The ECB is likely to keep its policy stance of keeping interest rates low “…for an extended period of time and well past the horizon of our net asset purchases”, a phrase the ECB is repeatedly adding to its policy statement as it might come up with a rosier economic forecast for Eurozone.
The forward-looking indicators like the purchasing managers' indices from across the Eurozone are painting a colorful economic future for the Eurozone.
Final manufacturing PMI in Eurozone ticked up to 60.1 in November as growth in manufacturing output and new orders climbed to multi-year highs, supporting survey-record job creation.
The good news for the ECB is that the economic activity is picking up across the number of Eurozone countries. German manufacturing PMI in November rose to the second-highest reading since the survey began in 1996 as new order growth was the fastest since March 2010. French manufacturing reached a seven-year high of 57.5 in November as manufacturing output and new order growth accelerated and the rate of job creation rose second-sharpest in 17 years. Italian final manufacturing PMI supported by gains in new orders that reached the highest level in over 17-and-a half years and growth of new export sales and output hit the highest level since February 2011.
Looking at the composite PMI combining the activity in both manufacturing and services sectors, the economic activity rose in the Eurozone, supporting a positive view of the Q4 GDP growth and beyond. The fourth quarter figures are consistent with the Eurozone expanding by 0.8%, while German GDP is expected to rise 0.9%, French GDP is set to increase 0.7%, Spain is to rise 0.8% and Italy by 0.4%-0.5% in final quarter of 2017.

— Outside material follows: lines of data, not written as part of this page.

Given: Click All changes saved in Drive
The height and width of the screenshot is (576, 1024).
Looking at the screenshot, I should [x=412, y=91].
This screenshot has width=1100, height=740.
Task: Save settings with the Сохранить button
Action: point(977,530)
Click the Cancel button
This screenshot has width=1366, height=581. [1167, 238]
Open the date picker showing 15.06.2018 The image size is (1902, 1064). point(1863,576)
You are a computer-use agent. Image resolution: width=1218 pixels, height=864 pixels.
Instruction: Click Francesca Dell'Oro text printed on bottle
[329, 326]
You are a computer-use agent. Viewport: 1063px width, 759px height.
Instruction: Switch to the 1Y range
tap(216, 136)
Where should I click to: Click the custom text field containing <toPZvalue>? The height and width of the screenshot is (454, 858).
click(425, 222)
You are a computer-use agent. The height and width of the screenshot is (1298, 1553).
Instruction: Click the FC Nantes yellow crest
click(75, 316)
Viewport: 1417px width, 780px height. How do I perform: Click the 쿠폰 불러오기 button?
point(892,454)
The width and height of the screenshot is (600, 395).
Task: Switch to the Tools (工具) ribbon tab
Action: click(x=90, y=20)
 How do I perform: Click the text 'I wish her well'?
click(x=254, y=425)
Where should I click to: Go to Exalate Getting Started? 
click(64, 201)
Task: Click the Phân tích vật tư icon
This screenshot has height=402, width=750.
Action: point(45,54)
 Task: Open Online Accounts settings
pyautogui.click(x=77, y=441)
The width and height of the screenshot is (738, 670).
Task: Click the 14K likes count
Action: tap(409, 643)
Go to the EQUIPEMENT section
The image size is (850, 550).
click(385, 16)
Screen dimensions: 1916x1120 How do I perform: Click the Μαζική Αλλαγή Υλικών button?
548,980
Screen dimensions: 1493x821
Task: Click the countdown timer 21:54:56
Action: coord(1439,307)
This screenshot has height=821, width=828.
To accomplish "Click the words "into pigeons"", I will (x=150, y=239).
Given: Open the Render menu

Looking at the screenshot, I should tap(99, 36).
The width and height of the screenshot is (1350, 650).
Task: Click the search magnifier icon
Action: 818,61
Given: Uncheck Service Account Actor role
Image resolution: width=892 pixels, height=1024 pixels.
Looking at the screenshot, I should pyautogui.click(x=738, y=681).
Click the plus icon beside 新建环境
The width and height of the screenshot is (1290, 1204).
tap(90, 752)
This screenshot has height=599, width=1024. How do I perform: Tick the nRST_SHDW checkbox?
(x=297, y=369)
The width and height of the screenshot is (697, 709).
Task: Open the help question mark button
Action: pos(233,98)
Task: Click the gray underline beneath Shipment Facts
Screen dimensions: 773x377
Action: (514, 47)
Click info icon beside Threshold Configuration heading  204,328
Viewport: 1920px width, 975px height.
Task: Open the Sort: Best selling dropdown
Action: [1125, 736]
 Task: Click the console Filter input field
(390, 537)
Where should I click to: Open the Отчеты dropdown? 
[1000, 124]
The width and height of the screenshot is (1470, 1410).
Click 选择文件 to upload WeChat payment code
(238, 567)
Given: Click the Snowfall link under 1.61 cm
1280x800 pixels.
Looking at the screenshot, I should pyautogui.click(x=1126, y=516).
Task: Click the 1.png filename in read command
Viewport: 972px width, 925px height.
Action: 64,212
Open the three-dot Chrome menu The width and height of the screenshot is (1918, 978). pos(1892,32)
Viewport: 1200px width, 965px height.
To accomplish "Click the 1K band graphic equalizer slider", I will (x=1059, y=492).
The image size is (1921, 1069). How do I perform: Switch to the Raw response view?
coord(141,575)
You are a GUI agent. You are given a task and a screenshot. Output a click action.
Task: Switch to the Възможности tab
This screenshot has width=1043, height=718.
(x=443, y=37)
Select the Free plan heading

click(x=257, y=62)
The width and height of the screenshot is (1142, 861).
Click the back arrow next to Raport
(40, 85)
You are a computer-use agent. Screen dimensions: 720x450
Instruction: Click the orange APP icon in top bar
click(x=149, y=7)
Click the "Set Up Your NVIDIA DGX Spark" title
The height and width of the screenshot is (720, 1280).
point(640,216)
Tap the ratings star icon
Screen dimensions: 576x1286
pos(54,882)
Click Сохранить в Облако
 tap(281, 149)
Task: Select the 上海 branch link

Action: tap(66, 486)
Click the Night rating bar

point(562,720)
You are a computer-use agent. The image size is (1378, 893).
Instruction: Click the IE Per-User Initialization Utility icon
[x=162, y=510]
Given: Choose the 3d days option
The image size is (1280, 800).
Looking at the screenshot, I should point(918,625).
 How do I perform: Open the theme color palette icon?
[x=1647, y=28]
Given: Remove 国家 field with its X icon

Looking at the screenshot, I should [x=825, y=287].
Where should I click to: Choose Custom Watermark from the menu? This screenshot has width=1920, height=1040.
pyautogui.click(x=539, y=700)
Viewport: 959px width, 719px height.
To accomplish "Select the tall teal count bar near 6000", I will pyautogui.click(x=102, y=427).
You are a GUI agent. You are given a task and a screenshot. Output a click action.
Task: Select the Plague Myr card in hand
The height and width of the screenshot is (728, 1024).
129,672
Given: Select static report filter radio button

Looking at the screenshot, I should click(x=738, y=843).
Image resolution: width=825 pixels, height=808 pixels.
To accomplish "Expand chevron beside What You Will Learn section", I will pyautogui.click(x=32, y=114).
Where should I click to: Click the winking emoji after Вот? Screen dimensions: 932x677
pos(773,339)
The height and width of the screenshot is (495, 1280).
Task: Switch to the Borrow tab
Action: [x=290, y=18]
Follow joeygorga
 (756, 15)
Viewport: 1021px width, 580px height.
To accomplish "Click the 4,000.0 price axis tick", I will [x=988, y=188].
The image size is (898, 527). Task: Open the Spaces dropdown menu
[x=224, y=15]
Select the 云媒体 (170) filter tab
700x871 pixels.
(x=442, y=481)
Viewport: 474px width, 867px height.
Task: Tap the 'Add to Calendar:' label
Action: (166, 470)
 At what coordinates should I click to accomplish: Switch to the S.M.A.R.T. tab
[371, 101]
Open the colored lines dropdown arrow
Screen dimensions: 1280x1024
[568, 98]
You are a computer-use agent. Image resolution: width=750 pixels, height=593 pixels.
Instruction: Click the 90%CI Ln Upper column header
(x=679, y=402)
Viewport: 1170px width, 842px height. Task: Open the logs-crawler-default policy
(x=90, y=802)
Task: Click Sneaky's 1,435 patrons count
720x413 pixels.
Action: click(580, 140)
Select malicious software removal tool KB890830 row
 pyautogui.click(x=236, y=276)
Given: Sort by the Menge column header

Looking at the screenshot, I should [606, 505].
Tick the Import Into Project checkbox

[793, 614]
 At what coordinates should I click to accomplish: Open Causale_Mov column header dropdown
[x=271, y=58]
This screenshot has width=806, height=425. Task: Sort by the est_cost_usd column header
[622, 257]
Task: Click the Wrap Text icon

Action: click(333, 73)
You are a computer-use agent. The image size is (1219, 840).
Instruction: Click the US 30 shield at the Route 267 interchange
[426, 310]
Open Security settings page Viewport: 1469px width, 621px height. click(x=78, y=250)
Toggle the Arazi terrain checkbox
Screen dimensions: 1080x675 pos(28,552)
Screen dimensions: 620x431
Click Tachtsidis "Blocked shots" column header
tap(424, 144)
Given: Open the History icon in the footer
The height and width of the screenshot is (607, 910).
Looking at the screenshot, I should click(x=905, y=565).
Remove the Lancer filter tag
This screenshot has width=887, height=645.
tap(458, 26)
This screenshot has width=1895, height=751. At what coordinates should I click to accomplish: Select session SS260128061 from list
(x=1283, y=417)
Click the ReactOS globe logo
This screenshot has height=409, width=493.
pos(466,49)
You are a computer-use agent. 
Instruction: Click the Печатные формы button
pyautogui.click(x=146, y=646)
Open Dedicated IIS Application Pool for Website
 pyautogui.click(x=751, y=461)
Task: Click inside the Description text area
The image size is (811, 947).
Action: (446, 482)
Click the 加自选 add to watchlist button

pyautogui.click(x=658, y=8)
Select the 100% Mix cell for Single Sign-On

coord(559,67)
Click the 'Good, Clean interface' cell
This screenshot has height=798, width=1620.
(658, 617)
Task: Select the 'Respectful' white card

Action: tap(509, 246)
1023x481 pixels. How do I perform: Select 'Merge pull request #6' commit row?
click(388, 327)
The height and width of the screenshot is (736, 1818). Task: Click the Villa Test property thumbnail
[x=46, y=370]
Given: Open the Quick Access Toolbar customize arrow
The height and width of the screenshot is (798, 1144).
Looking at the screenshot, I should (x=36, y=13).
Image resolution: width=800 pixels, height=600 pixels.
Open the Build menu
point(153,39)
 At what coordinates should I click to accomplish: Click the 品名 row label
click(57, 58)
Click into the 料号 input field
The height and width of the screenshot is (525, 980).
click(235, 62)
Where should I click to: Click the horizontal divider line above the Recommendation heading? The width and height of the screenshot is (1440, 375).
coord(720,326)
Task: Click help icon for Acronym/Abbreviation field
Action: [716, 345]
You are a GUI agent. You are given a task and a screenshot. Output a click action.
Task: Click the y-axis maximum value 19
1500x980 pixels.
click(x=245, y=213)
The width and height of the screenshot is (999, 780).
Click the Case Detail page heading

The composite PMI created a solid basis for the ECB to revise its short-term as well as mid-term growth forecasts as fourth quarter has been overly optimistic. We will see if this is enough also for inflation forecast to be revised upwards.
Inflation turning up brings QE to gallows pole
Although headline inflation in the Eurozone is still well below the ECB target the underlying inflation trend has been pointing upwards for some time already. ECB’s super core inflation measures indicate an upward trend since 2017 providing a rationale also for the ECB’s recent taper of its asset purchasing program.
The ECB Executive Board member recently pointed out, that the November asset purchasing program extension last the last one. Yves Mersch said the market would be wrong to expect another QE extension while Benoît Cœuré said:” I hope that asset purchases will end in September”.
President Mario Draghi is a skillful communicator and it will be easy for him to maneuver between the questions of journalists at the press conference. He always says only what he wants and thinks it is relevant for the public to know at the time.
With the economic growth picking up in a number of Eurozone countries, it will be even easier for him to praise the ECB for the policies it conducted at the time of economic darkness.
Draghi will be like Exebeche...“Speaking loud, saying nothing.”